Application contexts are specific to the problems that their target programs are attempting to solve. This generally corresponds to the perceived space of the input and output of the program. For example, the application context of a matrix multiplication program is the space of the matrices involved in the operation.

ParaGraph [HE91] includes facilities to generate performance displays in the application context, noting that such displays could provide new detail and insight, but also mentioning that such displays are highly non-trivial and application specific. They show an example of data transaction counts of a matrix operation overlaid onto the input and output matrices.

A similar visualization involving parallel prefix sums was shown by Stasko and Kraemer [SK93]. They created an animation showing different processors operating on different parts of the input dataset. This visualization proved useful in debugging parallelism issues in the prefix code and provided a stronger understanding of the utilized parallelism.

Schulz et al. [SLB∗11] observed that application developers find the application context highly intuitive. They created visualizations which successfully uncover application-specific performance bottlenecks, by arranging processors and their generated counter data by the physical regions within the bounded fluid dynamics simulation they computed. The visualization showed that areas of high computational and bandwidth costs occurred in areas of high fluid turbulence, as seen in Figure 12. Schulz et al. also observed a need to complement the application context view with other contexts, such as hardware and communication, noting that problems become more obvious when projected into the context from which they originate.

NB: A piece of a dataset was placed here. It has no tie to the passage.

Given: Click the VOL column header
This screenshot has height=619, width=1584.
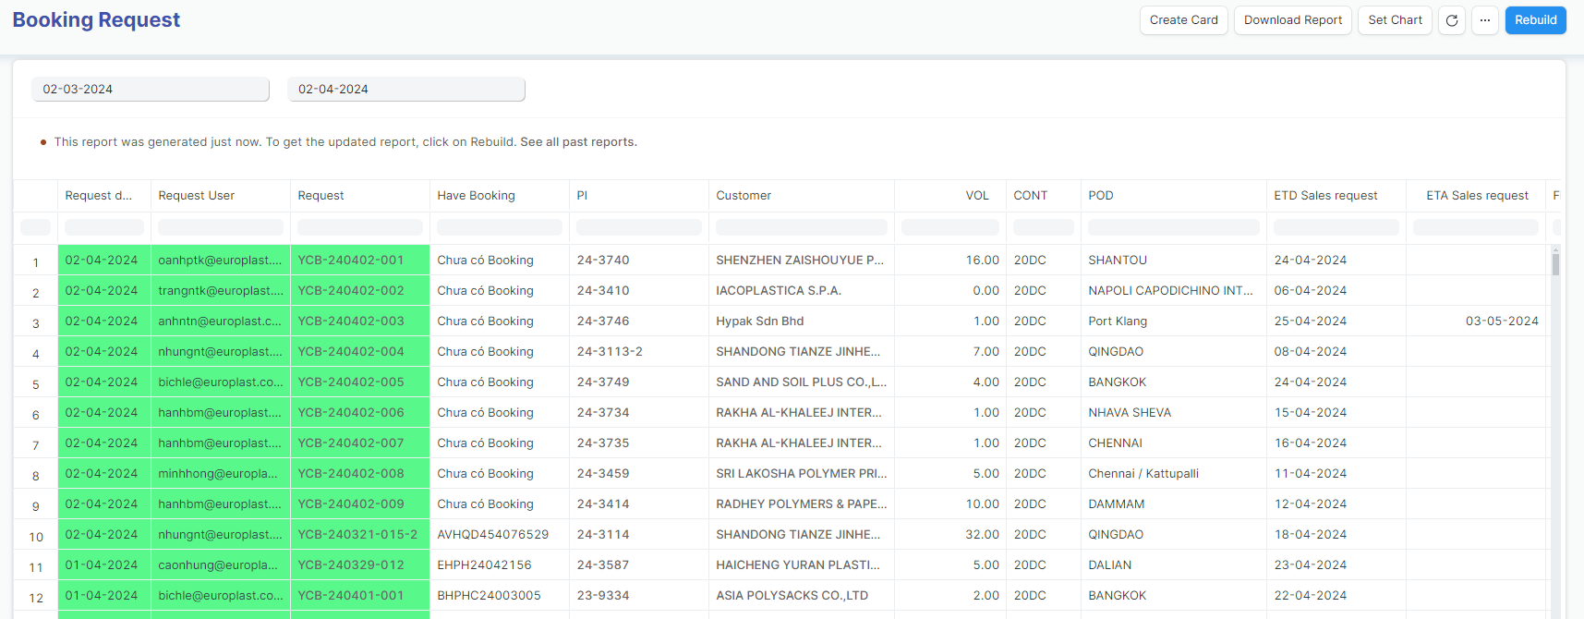Looking at the screenshot, I should 977,196.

Wylie and Geimer [WG11] likewise created a visualization with processor computation time attributed to physical
regions in a large scale reservoir simulation. They also observed application-specific performance bottlenecks where certain areas of the dataset incurred larger computational overhead.

The aforementioned applications generally have intuitive contexts in 2 or 3-dimensional space, but it is a challenge to depict the application context of programs with high-dimensional or abstract output. Furthermore, application visualizations have required significant implementation effort by the analyst, rather than allowing them to leverage existing visualization tools associated with simulation output rather than performance.

9. Challenges

In this section we discuss challenges in performance visualization. Many of the challenges highlight a need for close and continued collaborations with domain experts. The challenges of parallel scale, system complexity, and attribution require expert input to craft useful and informative visualizations. Experts in HPC are not strangers to issues of data scale, and it is highly beneficial to harness this experience in an effort to create scalable and useful visualizations. Finally, the integration of new visualizations with data collection or performance workflows necessitates sustained partnerships between communities.

9.1. Scale

As the scale of computing resources continues to grow exponentially, and along with it, the scale of the collected performance data, it is becoming increasingly critical to create highly scalable performance visualizations. There are two major scale challenges facing performance visualization: parallel scale and data scale. Parallel scale refers to the number of elements required by the context that the visualization is attempting to represent simultaneously. This includes nodes, cores, and memory addresses in the hardware context and tasks, processes, threads, and jobs in the tasks context. Data scale refers to the amount of data collected that need not necessarily be displayed all at once, but must be processed by the visualization. There are several ways to think about data scale – file size, execution time, and total number of samples or events. Figure 1 shows the reported parallel and data scales of the most recent performance visualizations.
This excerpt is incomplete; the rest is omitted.